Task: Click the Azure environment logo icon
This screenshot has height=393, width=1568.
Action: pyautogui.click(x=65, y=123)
===============
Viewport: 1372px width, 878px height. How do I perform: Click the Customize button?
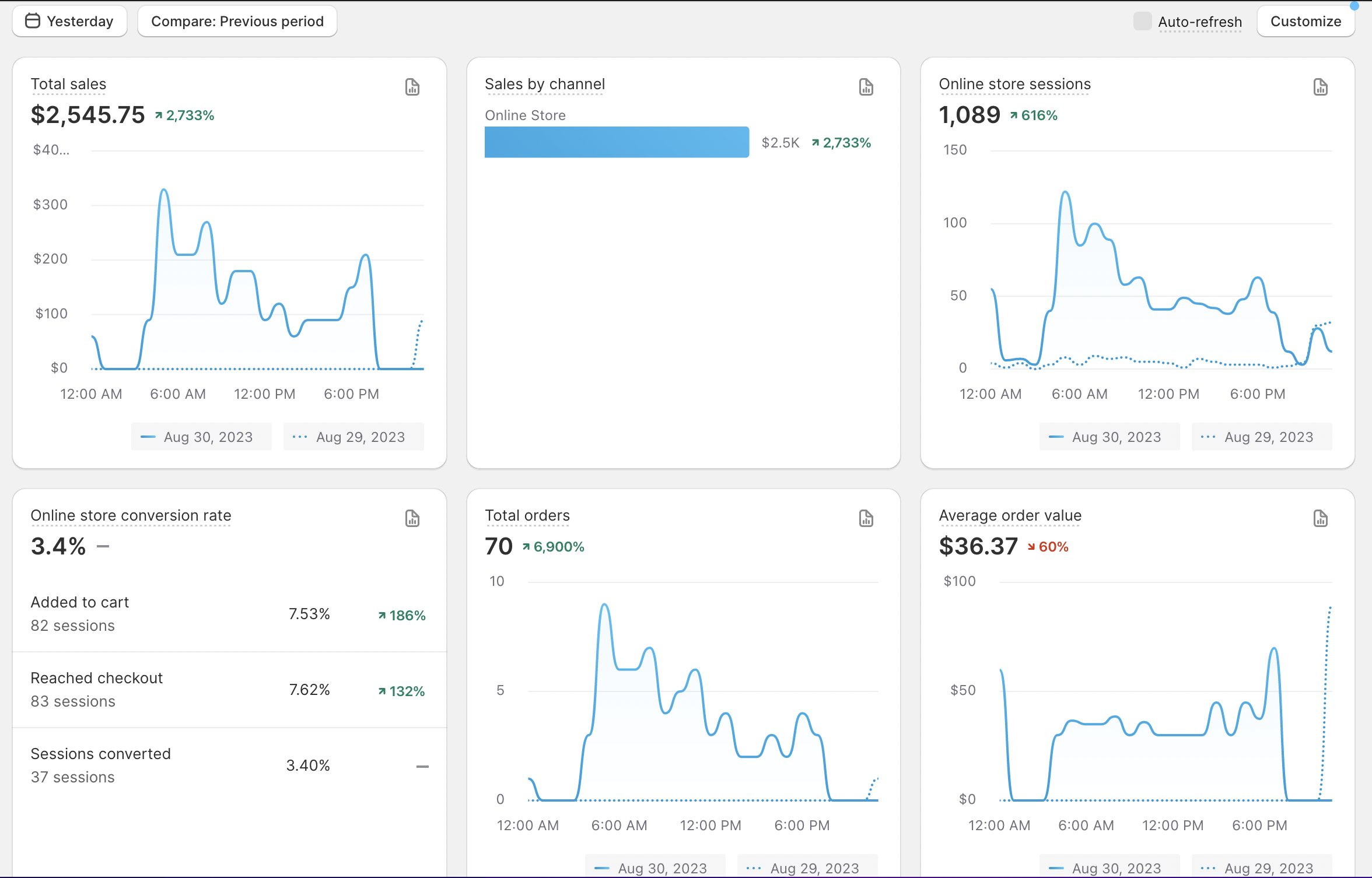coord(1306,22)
===============
### [Request]
Print the listing from the line with "Task: Click the Azure environment logo icon" up to and including the line with "Action: pyautogui.click(x=65, y=123)", reproducing those lines exactly.

### [Written response]
Task: Click the Azure environment logo icon
This screenshot has height=393, width=1568.
Action: pyautogui.click(x=65, y=123)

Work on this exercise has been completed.